Bakan Ergin'den Turgut Özal iddiası
Abone olAdalet Bakanı Sadullah Ergin'in Abant Platformu'nun ilk gününde ortaya attığı iddialar tartışılmaya devam ediyor.
1993’ün Türkiye’nin en karanlık yıllarından biri
olduğunu söyleyen Adalet Bakanı Ergin, Turgut Özal ile Eşref
Bitlis’in ölümünün şüpheli olduğunu ileri sürdü.
Abant Platformu’nun “Vesayet ve Demokrasi” konulu toplantısında
konuşan Adalet Bakanı Sadullah Ergin, Türkiye’nin yakın tarihine
ilişkin ilginç tespitleri konuşulmaya devam ediyor..
Ergin'in bu açıklamaları birçok gazeteye ve haber sitelerine
bugün manşet oldu.. Devletin önemli bir noktasında bulunan Ergin'in
böylesine önemli bir iddiayı dile getirmesi çok çarpıcı
bulundu.
Toplantıda konuşan Adalet Bakanı Ergin, 1960, 1970 ve 1980'de yaşananların
günümüz koşullarında bile açıklanamadığını ifade ederek, özellikle
ilk sivil cumhurbaşkanı olan Turgut Özal'ın bu makama seçilmesinin
''derin güçleri'' rahatsız ettiği söyledi. Bakan Ergin, şöyle konuşmuştu:
ÖZAL VE BİTLİS'İN ÖLÜMÜ
''1993 yılı 90'lı yılların en karanlık yılı olmuştur. Cumhurbaşkanı
Turgut Özal'ın şüpheli ölümü, Eşref Bitlis'in şüpheli bir kazada
hayatını kaybetmesi ve Uğur Mumcu'nun katledilmesi aynı yıla
rastlar. Yine Muammer Aksoy, Bahriye Üçok, Çetin Emeç, Ahmet Taner
Kışlalı, Hiram Abas, Memduh Ünlütürk, Kemal Kayacan, Hulusi Sayın
ve diğerleri bu dönemde suikasta uğradılar. Tırmandırılan PKK
terörü, faili meçhul cinayetler, suikastlar 90'lı yılları yine bir
kaos ortamına sürükledi.
Ve arkasından tahmin edeceğiniz gibi 28 Şubat 1997 müdahalesi...

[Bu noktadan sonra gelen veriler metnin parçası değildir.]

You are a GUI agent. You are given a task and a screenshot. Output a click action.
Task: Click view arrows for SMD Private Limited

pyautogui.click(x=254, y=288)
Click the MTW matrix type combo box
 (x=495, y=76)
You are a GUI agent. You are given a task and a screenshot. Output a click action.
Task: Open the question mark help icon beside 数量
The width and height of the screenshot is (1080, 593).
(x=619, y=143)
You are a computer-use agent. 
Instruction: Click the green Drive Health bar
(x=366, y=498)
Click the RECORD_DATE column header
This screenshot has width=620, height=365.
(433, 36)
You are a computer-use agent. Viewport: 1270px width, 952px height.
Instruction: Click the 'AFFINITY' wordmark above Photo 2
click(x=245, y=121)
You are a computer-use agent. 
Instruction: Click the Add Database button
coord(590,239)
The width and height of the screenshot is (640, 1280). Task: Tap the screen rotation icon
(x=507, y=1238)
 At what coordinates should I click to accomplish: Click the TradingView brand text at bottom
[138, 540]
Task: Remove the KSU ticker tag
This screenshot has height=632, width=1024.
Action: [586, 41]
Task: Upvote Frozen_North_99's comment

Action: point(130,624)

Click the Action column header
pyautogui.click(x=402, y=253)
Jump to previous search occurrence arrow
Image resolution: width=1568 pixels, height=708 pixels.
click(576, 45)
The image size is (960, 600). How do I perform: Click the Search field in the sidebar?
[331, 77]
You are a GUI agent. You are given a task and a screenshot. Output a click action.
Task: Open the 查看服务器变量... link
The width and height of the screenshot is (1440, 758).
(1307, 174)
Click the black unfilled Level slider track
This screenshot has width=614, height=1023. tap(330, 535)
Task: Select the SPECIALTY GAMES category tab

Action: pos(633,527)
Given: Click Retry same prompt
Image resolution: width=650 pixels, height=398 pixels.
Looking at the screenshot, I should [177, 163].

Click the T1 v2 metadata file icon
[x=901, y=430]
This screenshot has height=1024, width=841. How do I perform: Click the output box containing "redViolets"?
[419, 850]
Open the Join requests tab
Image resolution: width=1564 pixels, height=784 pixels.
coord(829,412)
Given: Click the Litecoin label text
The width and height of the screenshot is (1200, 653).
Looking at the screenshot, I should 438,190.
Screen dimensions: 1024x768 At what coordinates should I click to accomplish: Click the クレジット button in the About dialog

İstifaya zorlanan bir hükümet, cumhurbaşkanın eşsiz katkılarıyla
parçalanan partiler ve demokrasinin bir kez daha askıya
alınması.
27 Mayıs'tan itibaren yaşanan bu süreçte, vesayet rejiminin tüm
ortakları yani bir kısım asker ve sivil bürokratlar, vesayet
rejiminin özellikle yüksek yargıdaki temsilcileri,
cumhurbaşkanları, MGK, HSYK, YÖK gibi kurumlar, bazı siyasi
partiler, üniversiteler, sivil toplum kuruluşları vesayet rejiminin
devamına zaman zaman önemli katkılarda bulunmuşlardır.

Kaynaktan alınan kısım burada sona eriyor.